═════ Textauszug ═════

Liebe ist ein starker innerer Einfluss in unserem Bemühen, gehorsam zu sein. Die Liebe zu unserem Erlöser motiviert uns, seine Gebote zu halten. Die Liebe zu Mutter, Vater oder dem Ehepartner kann uns auch anspornen, die Grundsätze des Evangeliums zu befolgen. Die Art und Weise, wie wir mit anderen umgehen, zeigt, inwieweit wir unserem Erretter darin nachfolgen, einander zu lieben.9 Wir zeigen unsere Liebe zu ihm, wenn wir innehalten, um anderen zu helfen, wenn wir in allem „völlig ehrlich und untadelig“ sind10 und wenn wir Bündnisse schließen und halten.

Die zweite Eigenschaft, die Nachfolger Christi haben, ist, dass sie Bündnisse eingehen und halten, wie Christus selbst es getan hat. Moroni hat erklärt: „Das Blut Christi [wurde] vergossen …, das im Bund des Vaters der Vergebung eurer Sünden dient, damit ihr heilig werdet, ohne Makel.“11

Der Prophet Joseph Smith hat erklärt, dass noch vor der Gestaltung dieser Erde im Himmel Bündnisse geschlossen wurden.12 Die Propheten und Patriarchen in alter Zeit schlossen Bündnisse.

Der Erlöser selbst hat uns das vorgelebt. Er ließ sich, um alle Gerechtigkeit zu erfüllen, von jemandem taufen, der die rechte Vollmacht dazu hatte. Durch seine Taufe bezeugte der Erretter dem Vater, dass er im Halten aller Gebote des Vaters gehorsam sein werde.13 Wie in alter Zeit folgen auch wir Christus und schließen Bündnisse durch heilige Handlungen des Priestertums.

═════ Bereitgestelltes Material ═════

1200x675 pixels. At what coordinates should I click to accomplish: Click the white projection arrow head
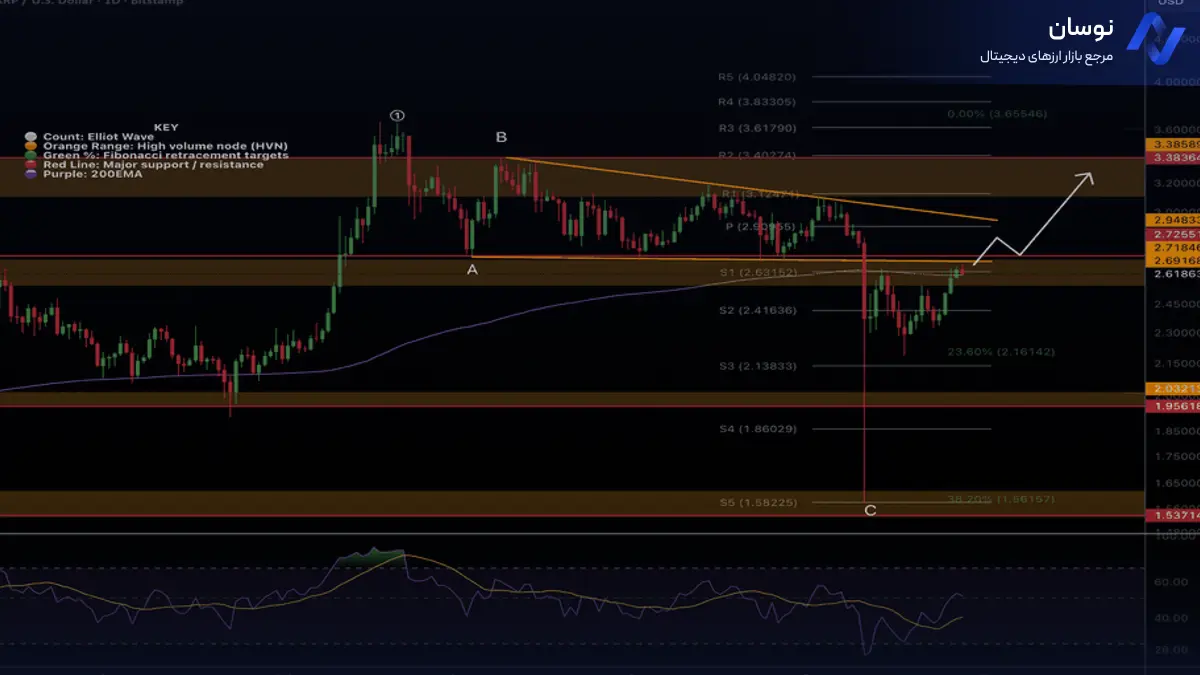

═════

- [Aufgabe]:
Wiederholen Sie wörtlich den Abschnitt des Textauszugs, der mit den Worten „Der Erlöser selbst“ beginnt und mit „Handlungen des Priestertums.“ schließt. Stützen Sie sich ausschließlich auf den Textauszug.

- [Antwort]:
Der Erlöser selbst hat uns das vorgelebt. Er ließ sich, um alle Gerechtigkeit zu erfüllen, von jemandem taufen, der die rechte Vollmacht dazu hatte. Durch seine Taufe bezeugte der Erretter dem Vater, dass er im Halten aller Gebote des Vaters gehorsam sein werde.13 Wie in alter Zeit folgen auch wir Christus und schließen Bündnisse durch heilige Handlungen des Priestertums.